## GIVEN REQUEST
In the passage on supplier brand value, condense the paragraph beginning "In order to place the retailer's current business performance" into a short bulleted list that keeps its main facts.

### PASSAGE

Given the increasing difficulty in securing trade price increases to cover cost price inflation in the face of retailer resistance, coupled with increasing rates of buyer churn diminishing the value of supplier-customer relationships, it is becoming increasingly important to be able to calculate and demonstrate the real value of a supplier’s brand to a retail customers’ financial performance.
In order to place the retailer’s current business performance in context, it is important to compare their open domain financials with global, regional and local retail competition. Given that the global players Wal-Mart, Tesco, Alliance Boots and A.S. Watson already compete head-to-head in the UK, it only remains to add Sainsbury’s, Morrisons and the Co-op to the exercise in order to assess the effort required by any of these retailers to succeed in one of the world’s most competitive markets. As it happens, Tesco is setting the standards locally for leading-edge retail. Any retailer hoping to succeed in the UK has to compete with Tesco for stockmarket investment, credit from the banks, shoppers’ custom, and supplier collaboration.

######
### DATA LINES

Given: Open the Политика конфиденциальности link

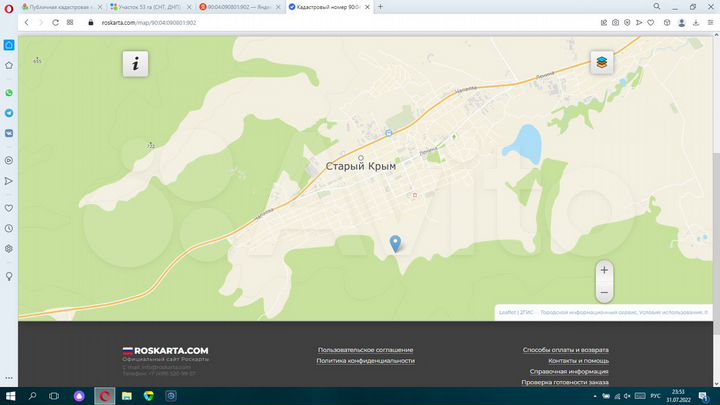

######

## WORKED ANSWER
- To put a retailer's current performance in context, compare its public financials with global, regional and local retail competitors.
- Wal-Mart, Tesco, Alliance Boots and A.S. Watson already compete directly in the UK, so adding Sainsbury's, Morrisons and the Co-op completes the comparison.
- This shows how much effort any of these retailers needs to succeed in one of the world's most competitive markets.
- Tesco sets the local standard for leading-edge retail.
- Any retailer aiming to succeed in the UK must compete with Tesco for stock market investment, bank credit, shoppers and supplier collaboration.